Tras el primer día de viaje, la región dejó de ser tan llana y se mostró ligeramente ondulada ante sus ojos, de modo que los viajeros iban de una suave quebrada a un suave promontorio como si fueran pequeñas esquirlas que el viento arrojara sobre la superficie de un inmenso mar helado.

En la superficie de ese mar, entre el lento pero constante oleaje, Will Andrews tenía cada vez más la sensación de que no avanzaban. Las primeras jornadas del viaje habían sido muy duras debido al tormento que suponía cada paso adelante que daba su caballo, una tortura para sus nervios y su mente. Pero el dolor se fue mitigando con el paso de los días, sustituido por una suerte de entumecimiento general; no notaba las nalgas, y sus piernas podrían haber sido de madera, tan tiesas e insensibles las tenía, pegadas a los flancos del caballo. Fue así, entumecido, como perdió la conciencia de estar avanzando. Su montura lo transportaba hacia el valle de la ola para remontar después hasta la cresta, aunque a él le parecía que era la tierra, no el animal, la que se movía debajo de él cual enorme cinta de andar, y que su movimiento no revelaba sino otra parte de sí misma.

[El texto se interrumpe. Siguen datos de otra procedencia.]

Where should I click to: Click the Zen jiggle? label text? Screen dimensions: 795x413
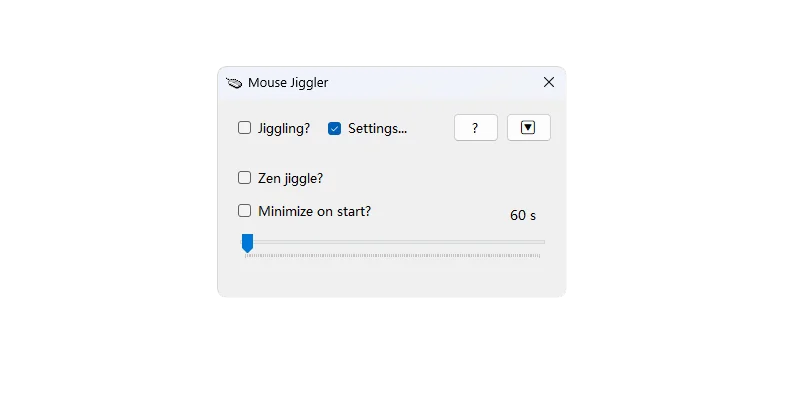click(291, 178)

Día tras día el entumecimiento se apoderaba de su cuerpo hasta que el cuerpo y el entumecimiento parecían fundirse en uno. Se sentía como la tierra que pisaba, algo carente de identidad o de forma; a veces alguno de los compañeros de viaje lo miraban como si lo traspasaran, como si no existiera; y entonces tenía que sacudir la cabeza y mover un brazo o una pierna para asegurarse de que todavía era visible.

El entumecimiento se hizo extensible a su percepción de quienes cabalgaban con él por la vacía llanura. En ocasiones los miraba y el cansancio le impedía reconocerlos, veía simplemente la forma sin más de unos hombres. Entonces solo los distinguía por la posición que cada cual ocupaba. Como en el inicio del viaje, Miller iba en cabeza, Andrews y Schneider formando la base de un triángulo detrás de él. Con frecuencia, al aproximarse el grupo a un altozano saliendo de una de tantas hondonadas, la silueta de Miller, desaparecida en el horizonte, parecía fundirse con la tierra, acomodarse al color y al contorno del terreno sobre el que cabalgaba. Transcurrido el primer día de viaje, Miller apenas abrió la boca, como si no fuera consciente de que viajaba acompañado. Olfateaba la tierra como un animal, volvía la cabeza a uno u otro lado según captaba sonidos y olores que a los demás les pasaban inadvertidos; en algún momento levantaba la cabeza hacia el cielo y permanecía inmóvil largo rato, como esperando una señal. Y la señal no llegaba.

Al lado de Andrews, pero a una distancia de unos treinta pies, cabalgaba Schneider. Iba hundido en la silla, el amplio sombrero calado hasta las cejas y el pelo tieso y erizado saliéndole por detrás como un puñado de paja reseca. A veces tenía los ojos cerrados y se bamboleaba sobre la silla, dormitando; en otras ocasiones, despierto, clavaba los ojos con mirada hosca en un punto entre las orejas de su caballo. De vez en cuando daba un mordisco a un andullo negro de tabaco que guardaba en el bolsillo de la pechera, y escupía desdeñosamente al suelo como si le hubiera ofendido. Raras veces miraba a los demás, y no pronunciaba una palabra a no ser que fuera necesario.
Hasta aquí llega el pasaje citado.